In his “Confessions,” St. Augustine describes how his conversion to Christianity involved two separate moments of grace, the first that convinced him intellectually that Christianity was correct, and the second that empowered him to live out what he believed. There were nearly nine years between these two conversions, and it was during those nine years that he said his famous prayer: “Lord make me a good and chaste Christian — but not yet.”
Interestingly, a contemporary of his, also a saint, Ephraim the Syrian (A.D. 306-373) wrote a similar prayer: “O my beloved, how daily I default and daily do repent. I build up for an hour and an hour overthrows what I have built. At evening I say, tomorrow I will repent, but when morning comes, joyous I waste the day. Again, at evening I say, I shall keep vigil all night and I shall entreat the Lord to have mercy on my sins. But when the night is come, I am full of sleep.”
What Augustine and Ephraim describe with such clarity (and not without a touch of humor) is one of the real difficulties we face in our struggle to grow in faith and human maturity, namely, the tendency to go through life saying, “Yes, I need to do better. I need to bear down and work at overcoming my bad habits, but now is not the time!”
It’s consoling to know that a number of saints struggled for years with mediocrity, laziness, and bad habits, and that they, like us, could for years give in to those things with the shrug, “Tomorrow, I will make a new start!” For a few years, one of Augustine’s expressions was, “tomorrow and tomorrow!”
“Yes, but not yet!” How often does this describe us? I want to be a good Christian and a good person. I want to live more by faith, be less lazy, less selfish, more gracious to others, more contemplative, less given over to anger, bitterness, paranoia, and judgment of others. I want to stop giving in to gossip and slander. I want to be more realistically involved in justice. I want a better prayer life. I want to take time for things, spend more time with my family, smell the flowers, drive slower, be more patient, and be less hurried. I have a number of bad habits that I need to change, there are still areas of bitterness in me, I am defaulting on so many things, I really need to change, but now is not the time.
First, I need to work through a particular relationship, grow older, change jobs, get married, get rested, get healthy, finish school, have a needed vacation, let some wounds healed, get the kids out of the house, retire, move to a new parish, and get away from this situation — then I will get serious about changing all this. Lord, make me a more mature person and Christian, but not yet!
In the end, that’s not a good prayer. Augustine tells us that, for years, as he said this prayer, he was able to rationalize his own mediocrity. However, a cataclysm began building inside him. God is infinitely patient with us, but our own patience with ourselves eventually wears out and, at a point, we can no longer continue as before.

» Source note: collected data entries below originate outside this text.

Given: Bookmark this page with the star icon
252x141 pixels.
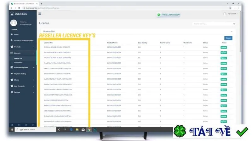Looking at the screenshot, I should coord(230,8).
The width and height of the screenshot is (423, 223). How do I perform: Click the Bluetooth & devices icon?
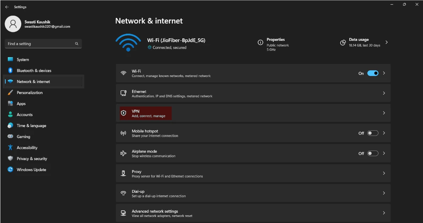click(x=10, y=71)
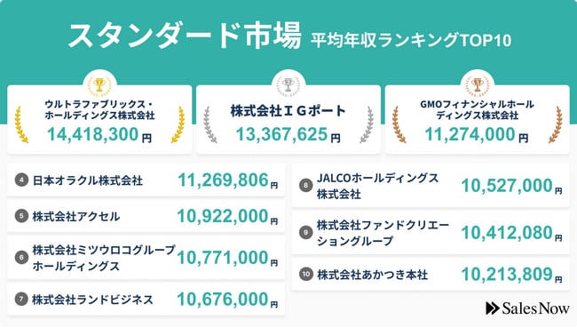
Task: Click the 10,527,000 salary for JALCO
Action: 507,186
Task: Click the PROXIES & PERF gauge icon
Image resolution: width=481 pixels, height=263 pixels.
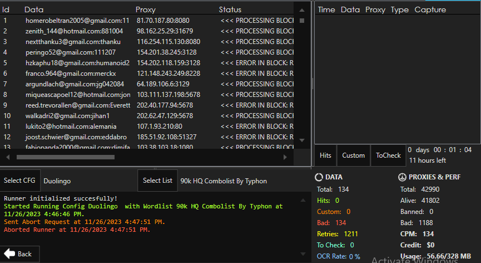Action: coord(403,177)

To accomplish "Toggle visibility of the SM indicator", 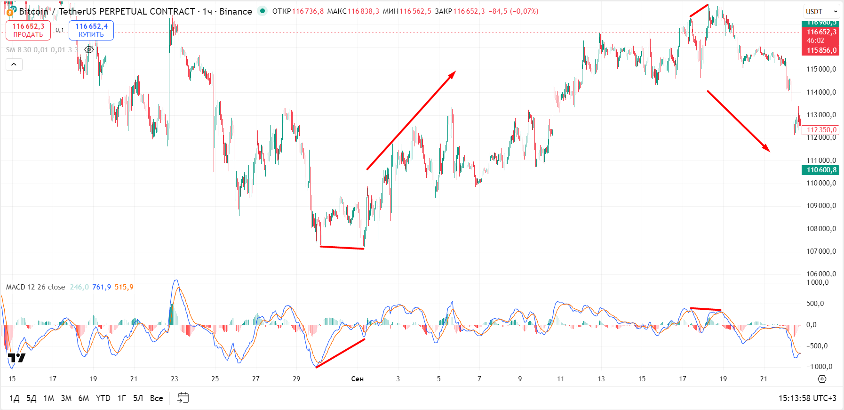I will tap(89, 49).
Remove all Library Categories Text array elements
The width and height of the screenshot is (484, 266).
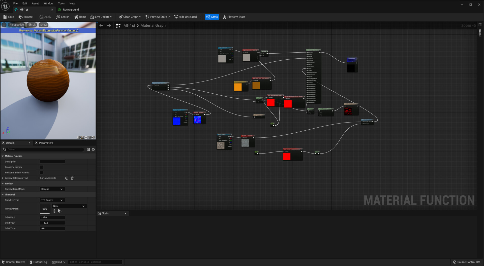(72, 178)
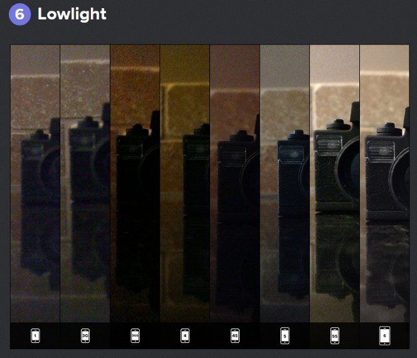The width and height of the screenshot is (417, 358).
Task: Click the purple number 6 badge
Action: (x=19, y=14)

In Book 8 of the “Confessions,” Augustine shares how one day, sitting in a garden, he was overwhelmed with his own immaturity and mediocrity and “a great storm broke within me, bringing with it a great deluge of tears. … I flung myself down beneath a fig tree and gave way to the tears which now streamed from my eyes … in my misery I kept crying, ‘How long shall I go on saying, tomorrow, tomorrow. Why not now?’ ” When he got up from the ground, his life had changed; he never again finished a prayer with that little nuance, “but not yet.”
We all have certain habits in our lives that we know are bad, but for a variety of reasons (laziness, addiction, lack of moral strength, fatigue, anger, paranoia, jealousy, or the pressure of family or friends) we are reluctant to break. We sense our mediocrity, but take consolation in our humanity, knowing that everyone (save full-blown saints) often has this spoken or unspoken caveat in their prayers, “Yes, Lord, but not yet!”
Indeed, there is in fact a valid consolation in this prayer in that it recognizes something important inside the infinite understanding and mercy of God. God, I suspect, copes better with our faults than we cope with them, and others cope with us. However, like Augustine, even as we say, “tomorrow and tomorrow,” a storm steadily continues to build within us and, sooner or later, our own mediocrity will sicken us enough to cause us say, “Why not now?”
When the psalmist says, “Sing to the Lord a new song,” we might ask ourselves, what is the old song? It’s the one that ends with us praying, “Yes, Lord, but not yet!”